There have still been large outbreaks in several states.

In New New Jersey, 100 workers at two large produce operations tested positive. In North Carolina, a strawberry farm had to close temporarily after eight workers test positive. In Washington, almost 500 fruitpackers in one county have tested positive. In Tennessee, one farm had 200 workers test in positive and in Florida, the Governor recently attributed the state’s coronavirus spike to farmworkers, among other group.

These outbreaks have lead to some advocates pushing for more protection for the largely immigration workforce.

“It’s very concerning given that there have been several outbreaks at farm labor camps this early in the season in North Carolina,” Lori Johnson, managing attorney of the Farmworker Unit of Legal Aid of North Carolina, told Politico.

Farmworker Justice, an advocate organization, has also repeated calls for OSHA to issue more extensive mandatory protections and said federal language on the matter “seems to adopt language to make sure that essential workers are back to work as soon as possible.”
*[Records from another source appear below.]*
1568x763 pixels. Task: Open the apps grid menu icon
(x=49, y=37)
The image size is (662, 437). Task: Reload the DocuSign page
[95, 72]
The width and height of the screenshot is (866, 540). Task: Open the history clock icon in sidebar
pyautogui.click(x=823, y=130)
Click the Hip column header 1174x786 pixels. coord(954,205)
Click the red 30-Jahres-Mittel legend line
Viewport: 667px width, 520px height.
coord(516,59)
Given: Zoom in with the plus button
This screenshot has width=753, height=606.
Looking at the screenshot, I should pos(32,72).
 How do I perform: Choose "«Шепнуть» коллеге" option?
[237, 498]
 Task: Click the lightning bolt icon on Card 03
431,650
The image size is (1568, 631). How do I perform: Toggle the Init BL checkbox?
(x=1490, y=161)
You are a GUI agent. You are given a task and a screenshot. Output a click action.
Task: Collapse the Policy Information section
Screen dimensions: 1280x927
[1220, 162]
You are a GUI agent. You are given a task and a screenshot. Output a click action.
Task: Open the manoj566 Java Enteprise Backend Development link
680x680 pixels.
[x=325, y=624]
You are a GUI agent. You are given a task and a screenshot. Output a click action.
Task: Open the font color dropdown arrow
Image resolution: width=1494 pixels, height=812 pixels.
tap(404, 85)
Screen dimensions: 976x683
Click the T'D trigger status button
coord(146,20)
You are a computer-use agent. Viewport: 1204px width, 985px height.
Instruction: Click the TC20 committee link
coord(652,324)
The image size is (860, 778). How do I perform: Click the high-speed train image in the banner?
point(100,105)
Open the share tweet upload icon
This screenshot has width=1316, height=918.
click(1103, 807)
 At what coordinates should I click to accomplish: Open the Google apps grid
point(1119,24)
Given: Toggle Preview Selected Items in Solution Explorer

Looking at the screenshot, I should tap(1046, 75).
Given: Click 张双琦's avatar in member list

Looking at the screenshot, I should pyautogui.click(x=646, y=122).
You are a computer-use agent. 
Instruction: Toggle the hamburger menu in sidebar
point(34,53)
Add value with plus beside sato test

The American Farm Bureau Federation has outlined several ways to help prevent the spread of coronavirus on the farm including to ag worker safety resources, guidance for on-farm deliveries, protective measures that can be taken and coronavirus control methods.

Additionally, OSHA recently released more guidelines for farmworkers in conjunction with the CDC, stating “Agriculture work sites, shared worker housing, and shared worker transportation vehicles present unique challenges for preventing and controlling the spread of COVID-19. Consistent application of specific preparation, prevention, and management measures can help reduce the risk of spreading COVID-19.”